I couldn’t help but wonder what that would be like if it were me. What would I do if I were there, the only one able to tell these people’s story to the world? What if those were my friends being torn from the orphans they had grown to love, leaving those orphans to uncertain death. Would it all be for naught?

This is the reason I chose film and media as a possible career. I want to tell these stories. I want to tell my story. I want to be a voice for the voiceless; I want to be a tool for the development of some young mind somewhere, destined for greatness; I want to be a speaker for the dead, but will it all be for naught?
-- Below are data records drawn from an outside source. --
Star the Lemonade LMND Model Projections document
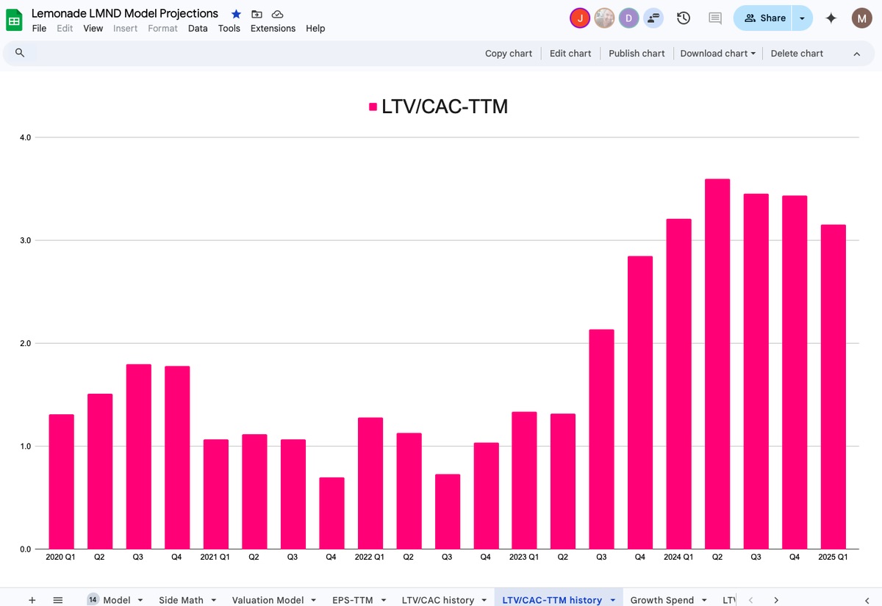This screenshot has width=882, height=606. (x=236, y=14)
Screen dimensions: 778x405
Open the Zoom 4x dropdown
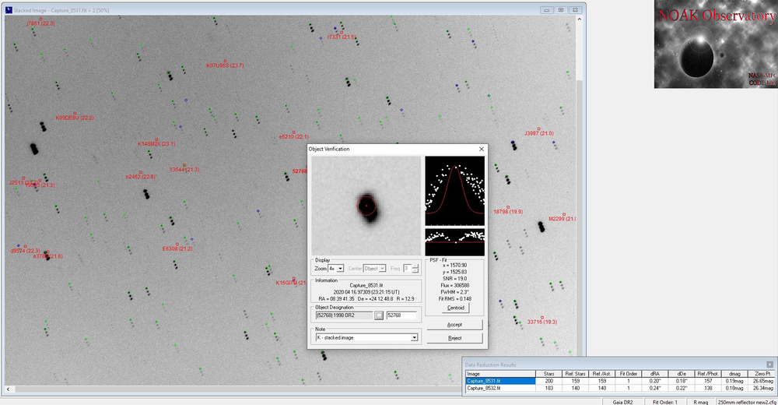tap(340, 268)
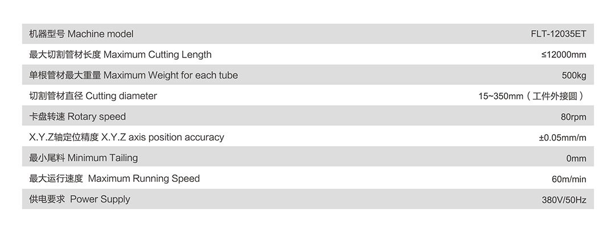Select the 15~350mm diameter value

coord(501,97)
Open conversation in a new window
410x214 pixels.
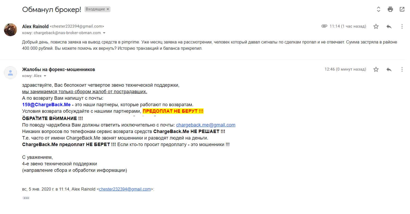(402, 9)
All of these transcendent tales end with the hero accomplishing some great feat, or overcoming impossible obstacles. All those trials they overcame, all those lessons they learned all prepared them for that one final battle, where they emerge bruised and battered, victorious, and a completely different person than the one that began the story.

Isn’t this what we’re all trying to do? We’re all learning, we’re all growing, we’re all preparing for some unseen event in the distant future. No one really knows what it will be; it will probably be different for each of us, but maybe that’s the point of all these stories.

Maybe these stories can’t help the victims of the present. Maybe they’re not supposed to. Maybe they’re only supposed to help future societies. Maybe we’re all preparing each other unknowingly for that final battle we’ll all face someday where we’ll emerge bruised and battered, victorious, and a completely different person than the one that began the story, ready to pass our boon on to a society that may or may not be ready.